His chapter on the canonical gospels also displays his ability to connect with his readers. As he begins his discussion of Matthew's gospel, for instance, he says: "when we turn to his account of Jesus' birth, we find, to our disappointment, a boring genealogy of 'so and so begat so and so' from Abraham...to Jesus." Having acknowledged what must be the experience of almost everyone who has ever opened the gospel of Matthew (St. Jerome, St. Augustine, and Ray Brown to the contrary notwithstanding) he goes on to show us how to move beyond our boredom into an understanding of the relationship between the New Testament text and its Old Testament roots. That type of sympathetic encouragement, appearing from time to time, creates a certain confidence between the author and his readers.
After the canonical gospels, he moves into territory that seems unfamiliar at first (the Gospel of Thomas and the Protoevangelion of James not being household words). It rapidly becomes quite familiar, however, as we recognize many of the elements of what he calls "the Christmas Story." Kelly helps us to become genuinely familiar with these ancient texts by describing their contents as well as their role in the development of the story. He remarks that although the apocryphal writers' willingness to add to the gospel accounts may seem foreign to us, we should remember that improving on the story did not end sometime in the Middle Ages. Pointing to Menotti's Amahl and the Night Visitors, "The Little Drummer Boy," and even to those "tasteless" images of Santa kneeling at the crib, Kelly wisecracks, "that crib must have been getting awfully crowded." Such low key humor surfaces occasionally and points to another of his strengths as a writer: he doesn't talk down to his readers, but rather makes common cause with them.
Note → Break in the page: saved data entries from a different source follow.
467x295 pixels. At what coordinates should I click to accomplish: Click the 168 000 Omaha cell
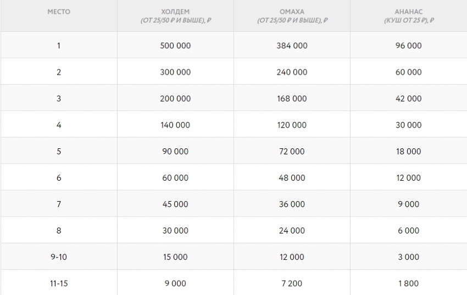(x=292, y=98)
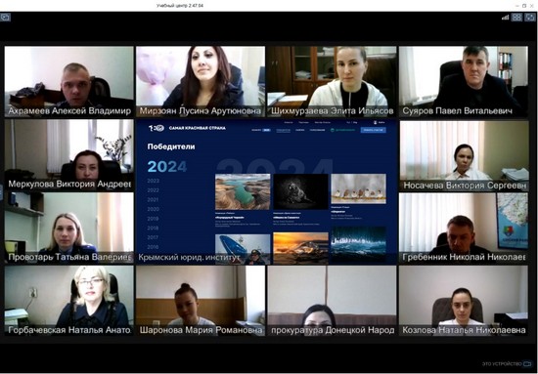Select Шаронова Мария Романовна video tile
Viewport: 538px width, 374px height.
[x=201, y=301]
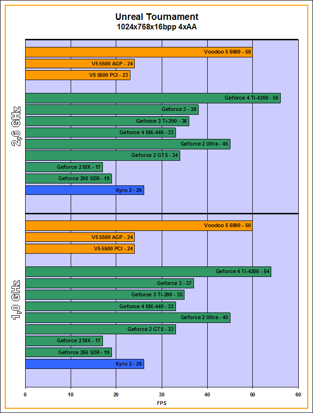Screen dimensions: 313x413
Task: Click the '60' tick label on x-axis
Action: pyautogui.click(x=298, y=394)
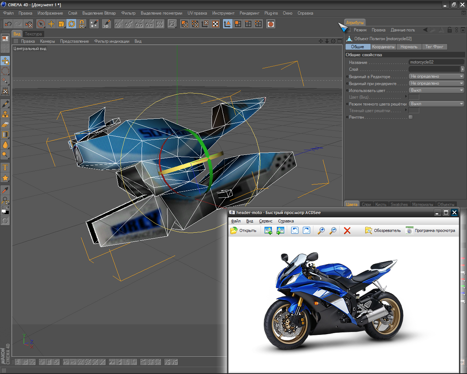Select the brush paint tool in left toolbar
The image size is (467, 374).
pyautogui.click(x=5, y=104)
Chapter Three explores the issue of how Christmas came to be on December 25. I must confess that before I read this book, I had been content to say that this date represented the baptism of Saturnalia and to leave it at that. Now, after a tour of the entire Mediterranean world with Kelly, I know that in fact the Christianizing of Saturnalia was only one of the pieces in a complex but fascinating puzzle. The fourth chapter, focusing its attention on "Jesus, Mary, the Magi, and an Obscure Asian Bishop," offers a "sketch" of Christology as the way to understand this material. Its clarity and simplicity make it ideal for students, whether undergraduates or adults in a parish course. His discussion of the Magi is particularly interesting, taking them from their first cameo appearance in Matthew as a group of itinerant astrologers to their development into anonymous kings and then finally to their becoming three kings with personal names. In the last chapter he explores the popular acceptance of the feast by looking at the art and music that it inspired.
One of the many pleasures this book has to offer is the chance to recognize familiar faces—whether those of Caspar, Melchior and Balthazar or those of the ox and the ass—and to learn more about where they come from and why they are now so much a part of our understanding of Christmas. It shows the power of a good story, a story that Kelly calls "a delight to research and tell." That delight, so evident throughout his book, makes it a pleasure to read.